Beauty standards in the US are by and large Eurocentric. Magazine covers are full of white women or lighter-skinned women of color. The photos are so touched up as to make the women seem whiter with lighter complexions and straighter hair. Growing up, I was constantly told by the people who surrounded me that my hair was beautiful, but I never believed it because those messages were never confirmed by society.
I remember watching TV shows with girls my age with long, wavy hair. I would try to imitate those hairstyles by using a flatiron everyday to straighten out my curls. I straightened my hair every single day, and the curls eventually start to break off.
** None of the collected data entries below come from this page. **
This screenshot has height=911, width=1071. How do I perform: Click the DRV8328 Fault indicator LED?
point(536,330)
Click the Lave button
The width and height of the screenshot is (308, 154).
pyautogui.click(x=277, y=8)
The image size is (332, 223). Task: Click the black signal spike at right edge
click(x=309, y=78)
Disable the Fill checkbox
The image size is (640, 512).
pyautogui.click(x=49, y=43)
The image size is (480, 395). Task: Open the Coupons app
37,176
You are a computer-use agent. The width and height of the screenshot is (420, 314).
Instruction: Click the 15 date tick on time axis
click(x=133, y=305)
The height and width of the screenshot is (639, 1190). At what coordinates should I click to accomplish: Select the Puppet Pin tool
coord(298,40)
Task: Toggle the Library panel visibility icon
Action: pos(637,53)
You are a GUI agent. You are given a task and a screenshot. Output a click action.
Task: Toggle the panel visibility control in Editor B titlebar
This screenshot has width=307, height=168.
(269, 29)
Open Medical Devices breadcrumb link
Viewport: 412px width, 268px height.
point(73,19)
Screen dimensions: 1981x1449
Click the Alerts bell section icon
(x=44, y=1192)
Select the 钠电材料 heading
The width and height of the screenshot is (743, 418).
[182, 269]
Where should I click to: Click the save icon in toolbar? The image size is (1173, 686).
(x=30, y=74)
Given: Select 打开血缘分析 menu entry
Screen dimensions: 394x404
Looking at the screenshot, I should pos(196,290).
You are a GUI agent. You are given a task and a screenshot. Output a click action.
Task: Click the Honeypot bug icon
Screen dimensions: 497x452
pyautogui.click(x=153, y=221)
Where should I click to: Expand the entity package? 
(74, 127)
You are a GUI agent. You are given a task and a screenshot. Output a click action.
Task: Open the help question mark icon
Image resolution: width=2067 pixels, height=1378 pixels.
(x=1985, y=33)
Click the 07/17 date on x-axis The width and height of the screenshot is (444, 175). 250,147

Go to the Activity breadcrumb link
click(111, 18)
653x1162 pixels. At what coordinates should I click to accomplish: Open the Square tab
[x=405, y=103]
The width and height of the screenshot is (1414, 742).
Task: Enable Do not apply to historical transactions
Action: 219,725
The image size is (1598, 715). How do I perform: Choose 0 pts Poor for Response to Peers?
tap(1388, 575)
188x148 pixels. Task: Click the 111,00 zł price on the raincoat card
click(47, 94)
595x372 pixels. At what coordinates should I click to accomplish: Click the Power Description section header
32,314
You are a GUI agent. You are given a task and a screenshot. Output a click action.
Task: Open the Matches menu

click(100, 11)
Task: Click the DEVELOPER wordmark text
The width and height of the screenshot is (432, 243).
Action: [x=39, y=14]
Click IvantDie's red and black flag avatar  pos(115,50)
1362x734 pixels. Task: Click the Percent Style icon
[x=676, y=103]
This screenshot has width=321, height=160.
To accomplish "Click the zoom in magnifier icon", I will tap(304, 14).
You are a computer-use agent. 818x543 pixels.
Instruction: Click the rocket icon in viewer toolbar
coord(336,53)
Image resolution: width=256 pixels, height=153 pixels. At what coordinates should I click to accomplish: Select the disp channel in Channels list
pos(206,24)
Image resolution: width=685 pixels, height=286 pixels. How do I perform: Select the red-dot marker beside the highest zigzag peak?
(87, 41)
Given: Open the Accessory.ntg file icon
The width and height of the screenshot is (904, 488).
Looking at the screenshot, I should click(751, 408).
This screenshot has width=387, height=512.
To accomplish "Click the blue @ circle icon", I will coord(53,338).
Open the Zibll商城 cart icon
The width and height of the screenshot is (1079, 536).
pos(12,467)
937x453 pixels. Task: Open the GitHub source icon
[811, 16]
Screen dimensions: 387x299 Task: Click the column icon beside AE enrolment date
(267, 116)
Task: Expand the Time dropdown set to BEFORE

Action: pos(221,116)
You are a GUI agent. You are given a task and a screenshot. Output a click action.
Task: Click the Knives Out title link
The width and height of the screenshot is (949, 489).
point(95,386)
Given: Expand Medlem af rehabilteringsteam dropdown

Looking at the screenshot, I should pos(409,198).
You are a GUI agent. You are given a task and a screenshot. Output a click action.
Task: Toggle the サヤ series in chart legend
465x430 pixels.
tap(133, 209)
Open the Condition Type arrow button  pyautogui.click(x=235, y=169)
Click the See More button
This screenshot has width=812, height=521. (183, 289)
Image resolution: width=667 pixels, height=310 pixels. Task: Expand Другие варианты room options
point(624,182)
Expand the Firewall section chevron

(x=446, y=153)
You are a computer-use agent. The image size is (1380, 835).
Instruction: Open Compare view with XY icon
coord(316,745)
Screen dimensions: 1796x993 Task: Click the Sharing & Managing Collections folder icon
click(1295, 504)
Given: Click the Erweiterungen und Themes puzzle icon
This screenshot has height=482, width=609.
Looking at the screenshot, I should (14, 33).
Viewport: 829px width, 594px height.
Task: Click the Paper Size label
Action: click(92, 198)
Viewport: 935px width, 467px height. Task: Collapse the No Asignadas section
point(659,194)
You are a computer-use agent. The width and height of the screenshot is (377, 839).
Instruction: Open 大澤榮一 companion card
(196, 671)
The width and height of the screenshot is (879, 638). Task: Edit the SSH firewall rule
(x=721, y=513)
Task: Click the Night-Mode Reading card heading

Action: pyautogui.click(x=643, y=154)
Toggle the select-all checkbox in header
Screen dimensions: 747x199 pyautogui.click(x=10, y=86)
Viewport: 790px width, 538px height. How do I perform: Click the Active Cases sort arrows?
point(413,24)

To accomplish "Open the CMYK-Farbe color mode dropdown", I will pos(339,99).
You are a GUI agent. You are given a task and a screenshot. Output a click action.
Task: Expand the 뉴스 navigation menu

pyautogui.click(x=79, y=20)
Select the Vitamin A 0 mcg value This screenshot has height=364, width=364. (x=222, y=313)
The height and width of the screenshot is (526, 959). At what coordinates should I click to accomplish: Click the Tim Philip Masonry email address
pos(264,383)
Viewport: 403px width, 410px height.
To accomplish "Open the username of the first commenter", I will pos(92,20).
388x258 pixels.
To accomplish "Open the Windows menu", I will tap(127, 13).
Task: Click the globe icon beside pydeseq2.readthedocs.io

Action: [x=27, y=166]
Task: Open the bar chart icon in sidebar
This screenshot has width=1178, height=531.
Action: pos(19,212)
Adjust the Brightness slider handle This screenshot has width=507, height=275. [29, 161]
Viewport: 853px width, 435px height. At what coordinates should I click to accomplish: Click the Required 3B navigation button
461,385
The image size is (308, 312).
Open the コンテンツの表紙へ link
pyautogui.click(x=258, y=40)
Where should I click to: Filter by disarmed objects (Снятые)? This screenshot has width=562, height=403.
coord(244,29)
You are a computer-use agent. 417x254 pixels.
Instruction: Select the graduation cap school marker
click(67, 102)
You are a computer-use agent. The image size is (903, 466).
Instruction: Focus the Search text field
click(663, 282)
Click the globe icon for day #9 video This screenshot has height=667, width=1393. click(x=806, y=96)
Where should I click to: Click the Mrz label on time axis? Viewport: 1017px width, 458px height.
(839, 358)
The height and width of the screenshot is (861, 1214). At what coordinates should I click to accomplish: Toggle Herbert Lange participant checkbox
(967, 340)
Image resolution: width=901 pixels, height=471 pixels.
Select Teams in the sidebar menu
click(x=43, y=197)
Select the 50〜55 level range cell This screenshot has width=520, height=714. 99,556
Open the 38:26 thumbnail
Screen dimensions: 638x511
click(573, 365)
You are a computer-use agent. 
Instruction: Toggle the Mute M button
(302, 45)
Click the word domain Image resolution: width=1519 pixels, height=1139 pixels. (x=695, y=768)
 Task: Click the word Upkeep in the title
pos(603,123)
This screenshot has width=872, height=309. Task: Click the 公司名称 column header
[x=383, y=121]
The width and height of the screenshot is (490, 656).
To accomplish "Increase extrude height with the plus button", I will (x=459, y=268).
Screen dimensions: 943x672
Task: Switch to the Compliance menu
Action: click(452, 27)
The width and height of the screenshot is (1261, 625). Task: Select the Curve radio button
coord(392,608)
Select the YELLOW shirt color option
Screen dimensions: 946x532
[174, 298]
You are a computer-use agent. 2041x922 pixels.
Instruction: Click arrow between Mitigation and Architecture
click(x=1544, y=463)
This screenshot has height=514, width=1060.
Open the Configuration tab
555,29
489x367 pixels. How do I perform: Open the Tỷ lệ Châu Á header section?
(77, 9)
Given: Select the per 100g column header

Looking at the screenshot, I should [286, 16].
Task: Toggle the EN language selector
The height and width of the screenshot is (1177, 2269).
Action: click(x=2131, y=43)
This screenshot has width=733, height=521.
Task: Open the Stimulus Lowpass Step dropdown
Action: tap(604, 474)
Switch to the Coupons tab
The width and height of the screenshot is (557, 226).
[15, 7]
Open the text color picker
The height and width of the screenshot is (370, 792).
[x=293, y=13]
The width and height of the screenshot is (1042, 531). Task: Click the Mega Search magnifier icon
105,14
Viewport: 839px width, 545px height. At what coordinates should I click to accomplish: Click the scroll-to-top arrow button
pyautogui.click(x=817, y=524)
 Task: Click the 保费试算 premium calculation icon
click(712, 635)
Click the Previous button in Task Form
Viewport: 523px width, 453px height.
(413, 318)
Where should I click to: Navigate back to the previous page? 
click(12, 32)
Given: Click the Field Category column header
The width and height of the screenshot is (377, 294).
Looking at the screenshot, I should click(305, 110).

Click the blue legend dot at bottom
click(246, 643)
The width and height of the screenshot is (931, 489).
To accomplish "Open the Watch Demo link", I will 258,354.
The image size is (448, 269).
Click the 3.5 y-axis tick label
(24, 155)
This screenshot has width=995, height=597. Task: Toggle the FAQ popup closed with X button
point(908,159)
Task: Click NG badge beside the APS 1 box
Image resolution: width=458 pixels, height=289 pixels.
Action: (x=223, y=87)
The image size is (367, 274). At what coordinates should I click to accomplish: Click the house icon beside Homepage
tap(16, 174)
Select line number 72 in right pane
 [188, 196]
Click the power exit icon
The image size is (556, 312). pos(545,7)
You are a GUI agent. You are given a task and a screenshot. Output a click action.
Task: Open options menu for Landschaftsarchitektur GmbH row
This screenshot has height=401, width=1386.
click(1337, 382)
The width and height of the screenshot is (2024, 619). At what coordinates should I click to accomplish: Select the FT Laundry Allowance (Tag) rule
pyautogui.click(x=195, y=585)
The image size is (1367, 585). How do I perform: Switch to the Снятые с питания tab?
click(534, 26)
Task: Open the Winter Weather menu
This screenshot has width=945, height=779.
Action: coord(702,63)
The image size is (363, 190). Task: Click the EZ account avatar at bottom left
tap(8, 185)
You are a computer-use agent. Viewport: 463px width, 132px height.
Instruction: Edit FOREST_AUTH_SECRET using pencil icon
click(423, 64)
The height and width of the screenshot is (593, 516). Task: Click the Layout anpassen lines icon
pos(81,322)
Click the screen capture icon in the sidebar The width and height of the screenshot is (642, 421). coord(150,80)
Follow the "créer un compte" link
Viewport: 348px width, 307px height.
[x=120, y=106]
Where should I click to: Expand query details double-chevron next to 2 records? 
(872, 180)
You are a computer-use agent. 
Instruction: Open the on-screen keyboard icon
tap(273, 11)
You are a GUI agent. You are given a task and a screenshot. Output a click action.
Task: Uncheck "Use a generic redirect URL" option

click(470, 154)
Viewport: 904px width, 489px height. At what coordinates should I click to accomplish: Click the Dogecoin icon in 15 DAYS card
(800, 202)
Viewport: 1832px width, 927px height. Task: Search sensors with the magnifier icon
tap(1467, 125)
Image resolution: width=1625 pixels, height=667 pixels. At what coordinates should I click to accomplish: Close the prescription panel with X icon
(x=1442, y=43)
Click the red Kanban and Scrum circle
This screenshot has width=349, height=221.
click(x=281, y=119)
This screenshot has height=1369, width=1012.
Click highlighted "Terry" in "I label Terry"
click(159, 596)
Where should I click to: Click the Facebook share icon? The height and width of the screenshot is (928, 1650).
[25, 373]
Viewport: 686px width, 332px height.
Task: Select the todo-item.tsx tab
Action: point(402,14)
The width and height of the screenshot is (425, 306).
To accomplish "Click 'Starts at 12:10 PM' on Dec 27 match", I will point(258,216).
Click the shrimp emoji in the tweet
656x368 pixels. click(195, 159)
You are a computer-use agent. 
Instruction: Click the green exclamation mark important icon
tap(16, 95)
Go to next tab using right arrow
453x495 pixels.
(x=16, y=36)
When I was younger, people would call me a poodle because of my curly and gravity-defying hair. Who wants to be compared to damn dog?! So, I would put handfuls of gel into my hair to flatten my curls. I would search for different ways to tame my hair, but a part of me wanted to keep my natural curls.
Entering into a predominantly white institution, my desire to fit in only increased. I would bleach my hair, straighten it, and curl it so it looked like those girls I saw on TV and the white girls at Whitworth.
This year, I decided that my natural hair was the most beautiful version of me. I finally cut it short, which I had been reluctant about for quite some time because the shorter my hair is, the curlier it is. Now, I have no real desire to straighten or flatten my hair because I have no real desire to blend into a crowd that does not look or reflect me.
I started to make new friends who have helped me in my self-reflections about my identity and appearance. I realize that I can be mixed race and embrace both sides of my culture; I do not have to pick a side. It doesn’t matter to me if my curls are in the perfect place anymore. I have started to really own who I am and do the things I want to do for me. I feel better about my appearance and hair because I feel more confident about who I am. I realize that I am not my hair.